Getting There & Away
Because the Caucasus is a major holiday destinations, there are numerous flights and trains from almost everywhere in Russia (but getting a reservation in peak season is a hard job).
For most of the Northwest Caucasus, Mineralnye Vody, a famous mineral water resort, is the best option to fly into. Coming by train (25-30 hrs from Moscow, 30-35 hrs from St.Petersburg), the destination might be Mineralnye Vody or Kislovodsk (for the Central Caucasus) and Nevinnomyssk or Belorechensk (for the western part). There are belt roads in the foothills allowing quick move from river to river, as well as roads up almost every valley (some are unpaved, but 4x4 drive is rarely necessary).

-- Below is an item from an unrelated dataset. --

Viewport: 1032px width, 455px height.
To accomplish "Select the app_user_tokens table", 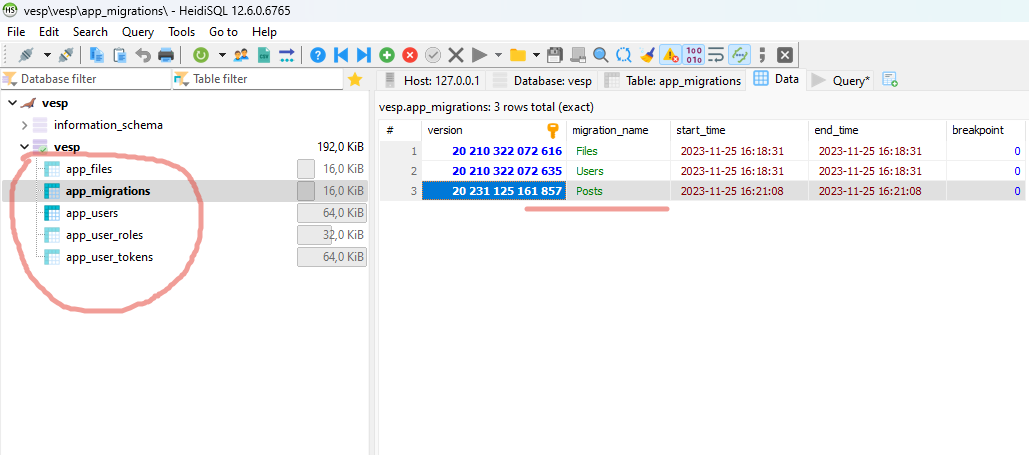I will coord(109,257).
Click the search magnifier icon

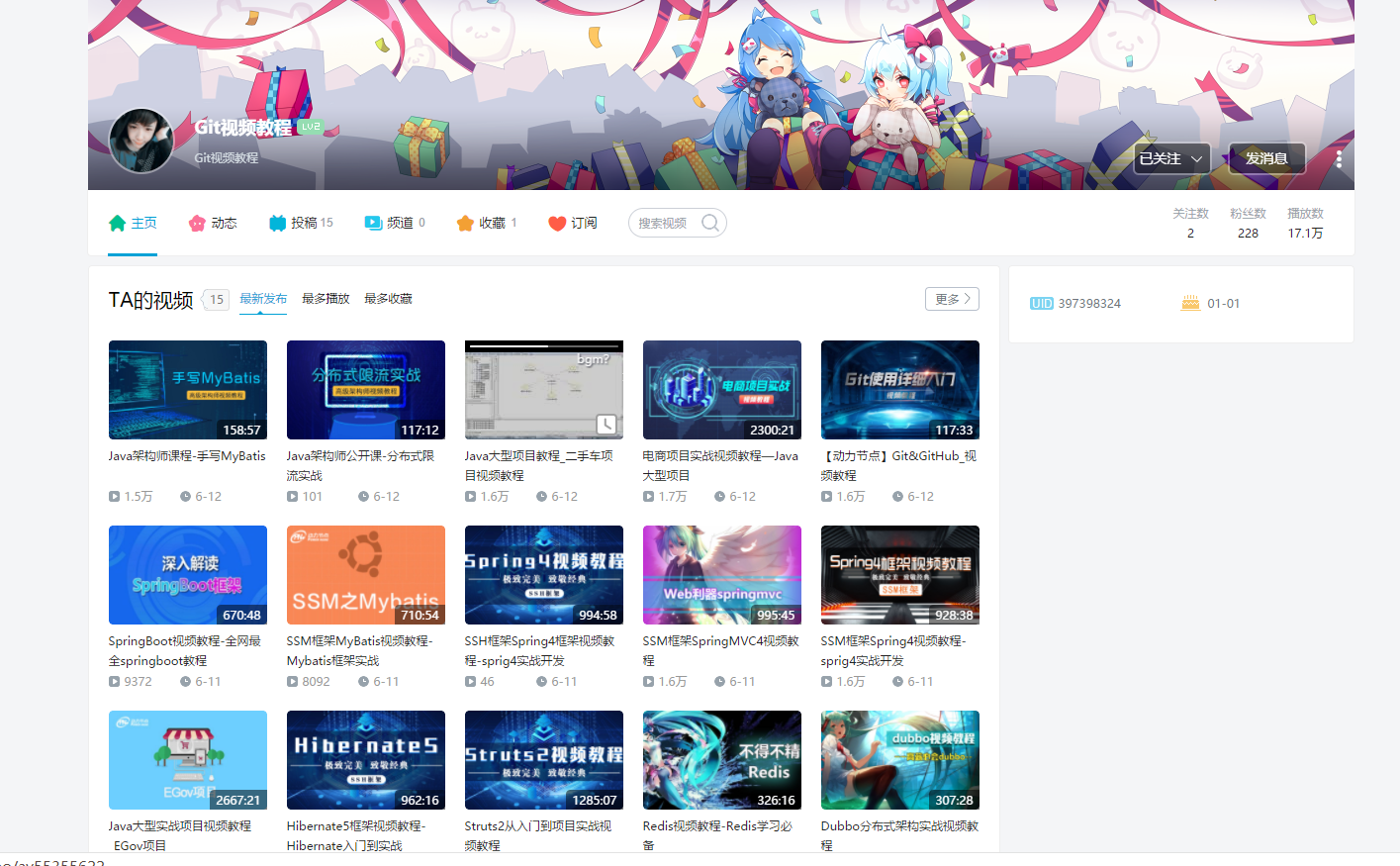pos(709,222)
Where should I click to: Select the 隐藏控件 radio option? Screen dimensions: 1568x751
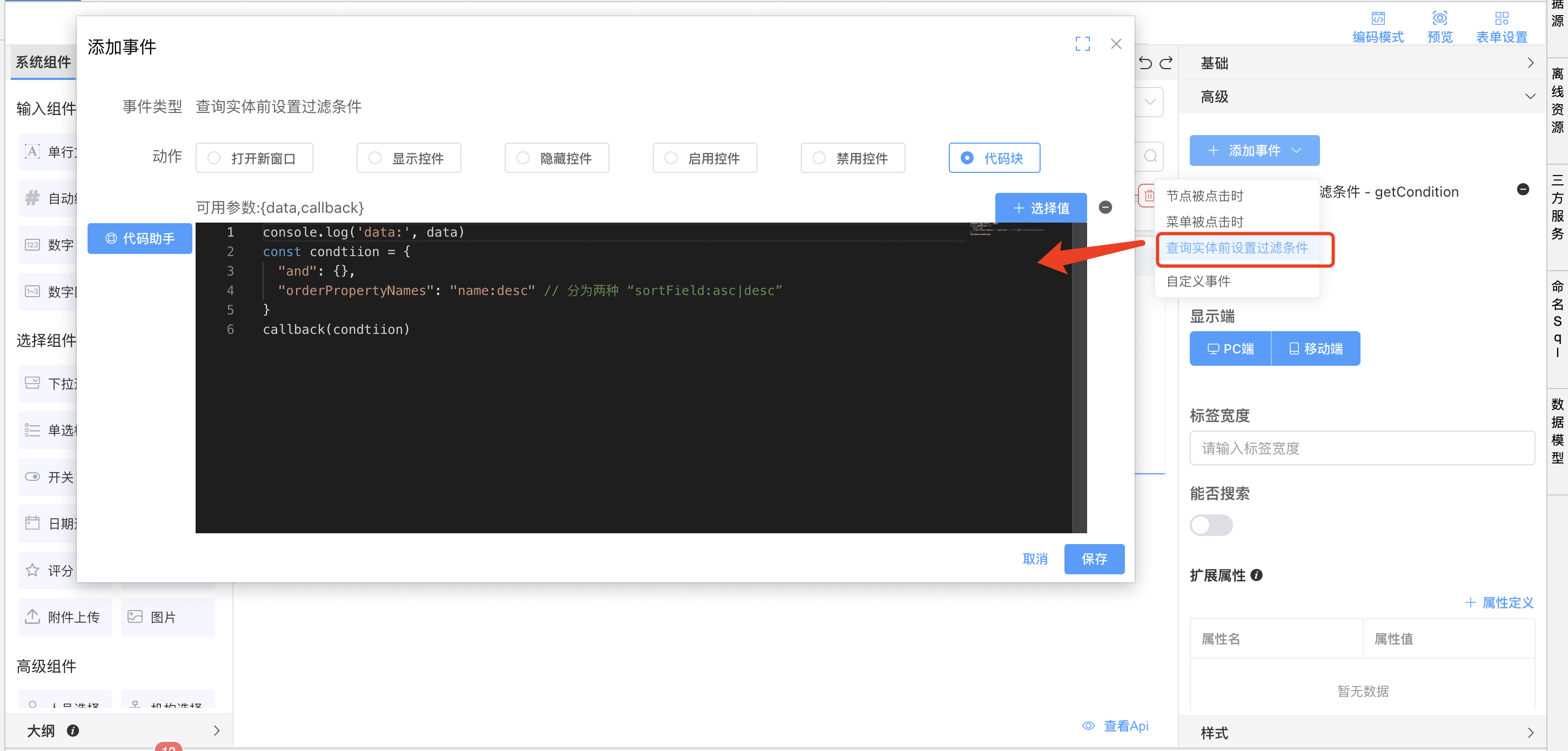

For the Black Sea coastline, including Abkhazia, the destination (either flight or train) is Sochi (Adler), a famous sea resort.
Because the main range acts as a border with Georgia, the borderland permits may be necessary for upper valleys. There is little bother for river runners as most of the runnable sections are quite far from the border, but for trekking or mountaineering this issue should be noticed.
The Caucasus Nature Reserve occupies upper valleys of Belaya and Malaya Laba and also requires permit, but getting this one is easy and can be done on arrival for a reasonable fee.